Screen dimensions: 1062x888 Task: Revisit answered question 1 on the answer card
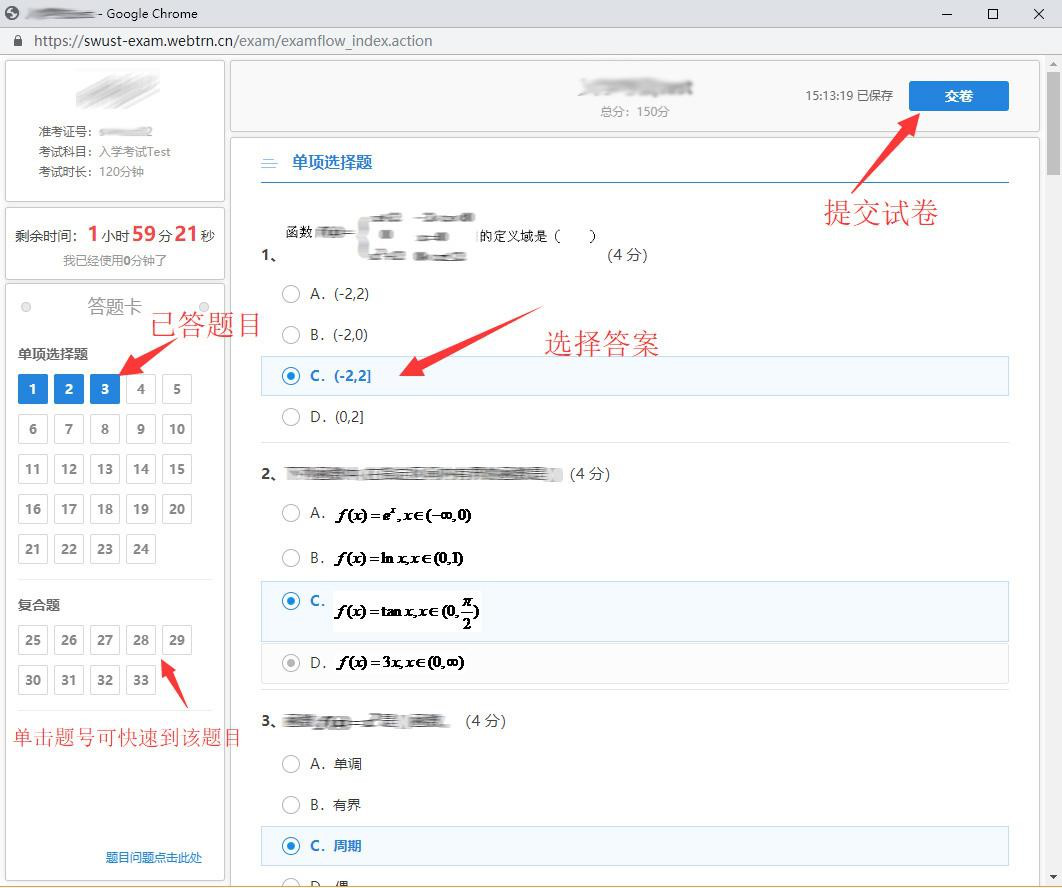coord(32,389)
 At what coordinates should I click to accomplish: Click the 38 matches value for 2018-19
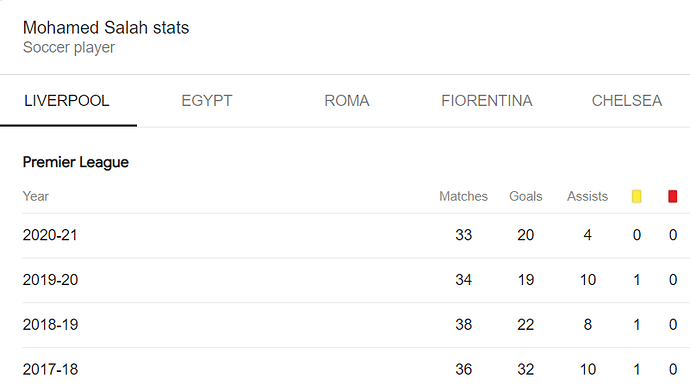point(463,325)
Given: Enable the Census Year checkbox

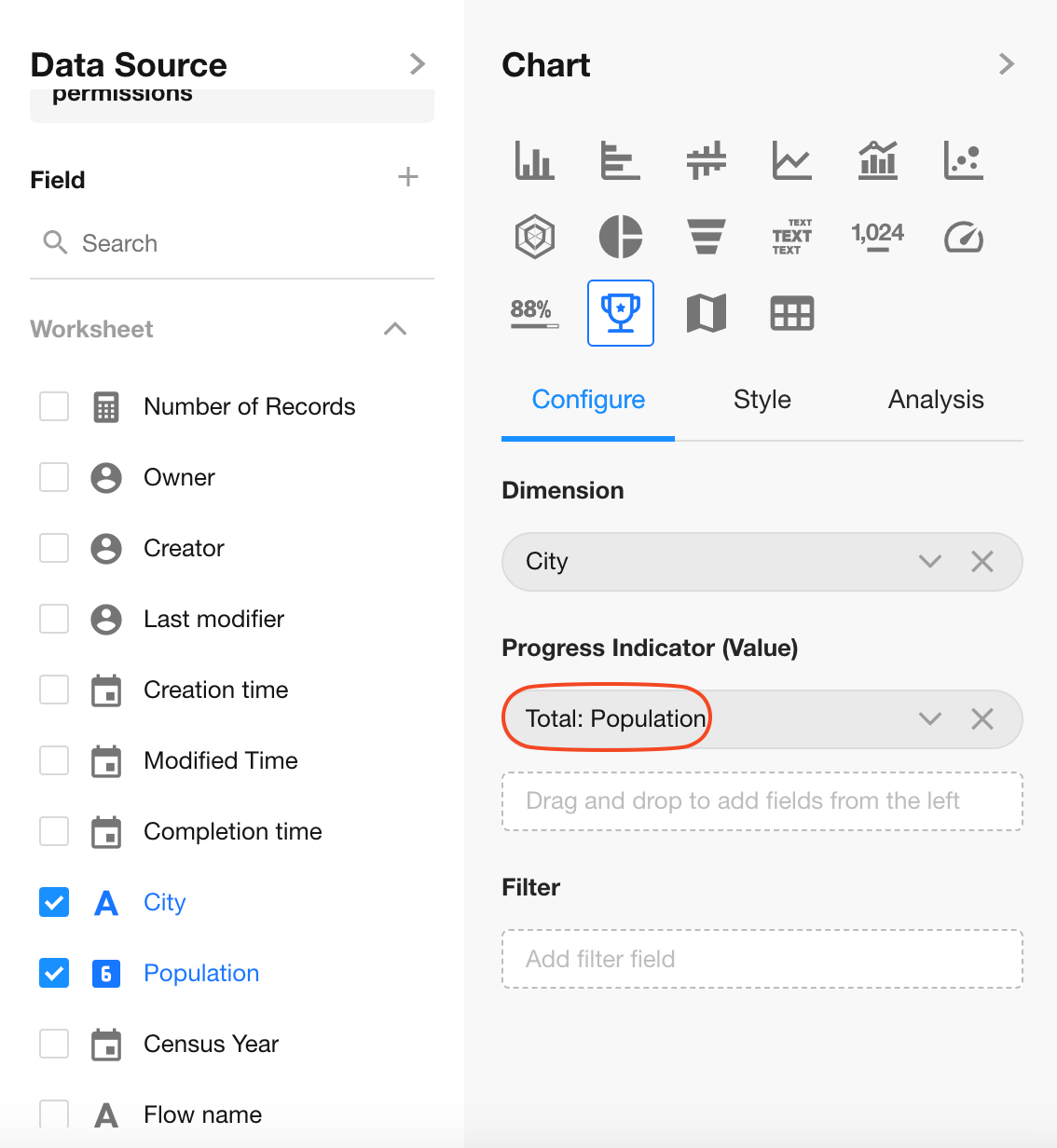Looking at the screenshot, I should (54, 1044).
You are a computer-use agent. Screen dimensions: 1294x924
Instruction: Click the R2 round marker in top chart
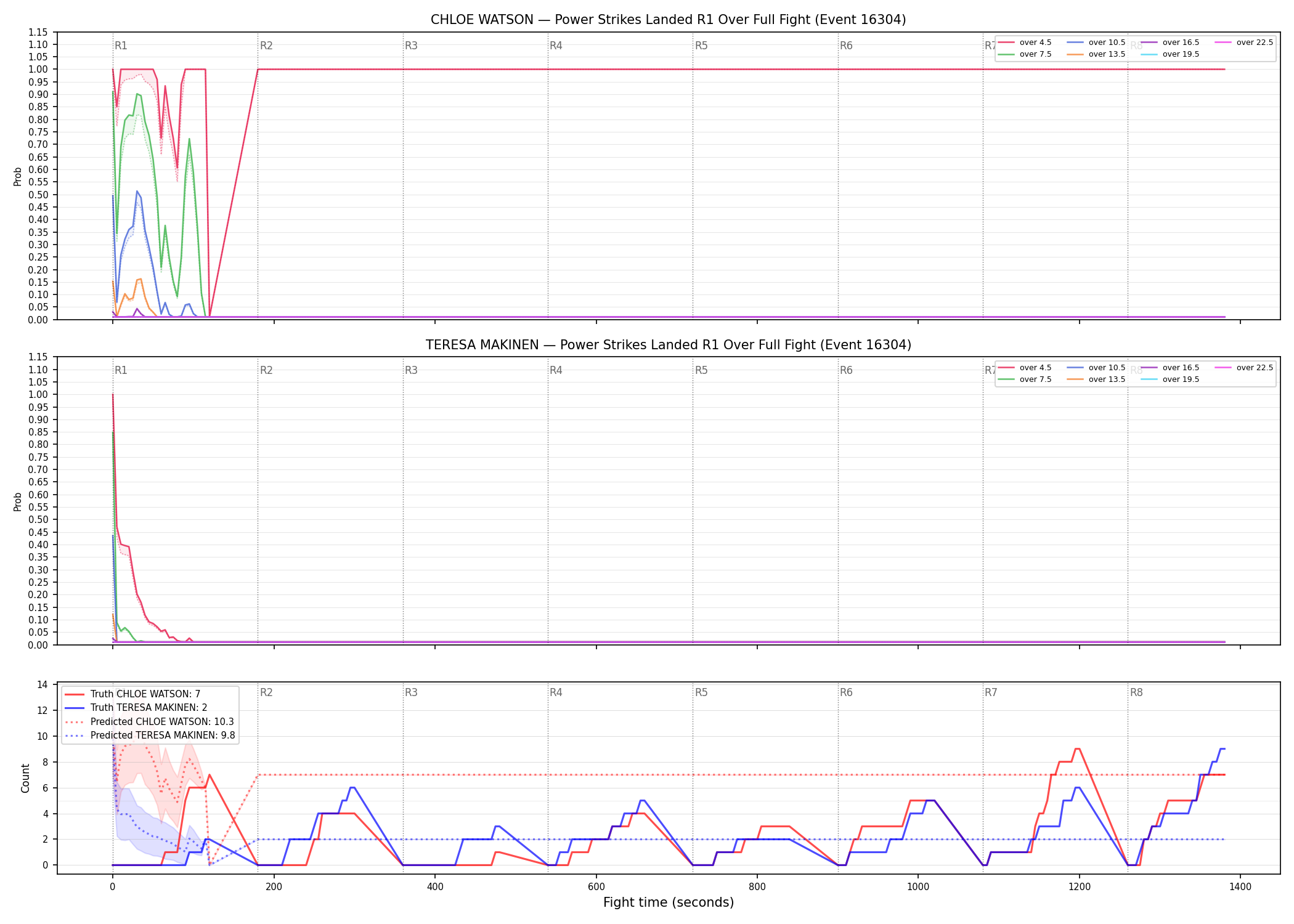tap(266, 46)
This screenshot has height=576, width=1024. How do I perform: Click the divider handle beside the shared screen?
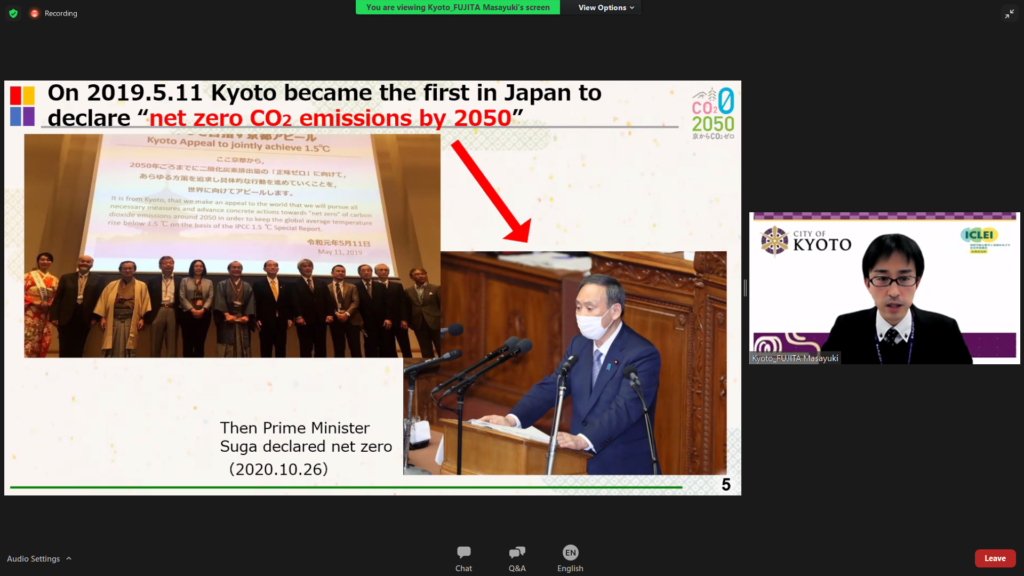coord(745,288)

**Work instructions**
Begin at the line containing "This screenshot has" and restate exactly every line through the end of the material, skipping the pictures.

**Answer section**
This screenshot has height=576, width=1024. How do I perform: Click the divider handle beside the shared screen?
coord(745,288)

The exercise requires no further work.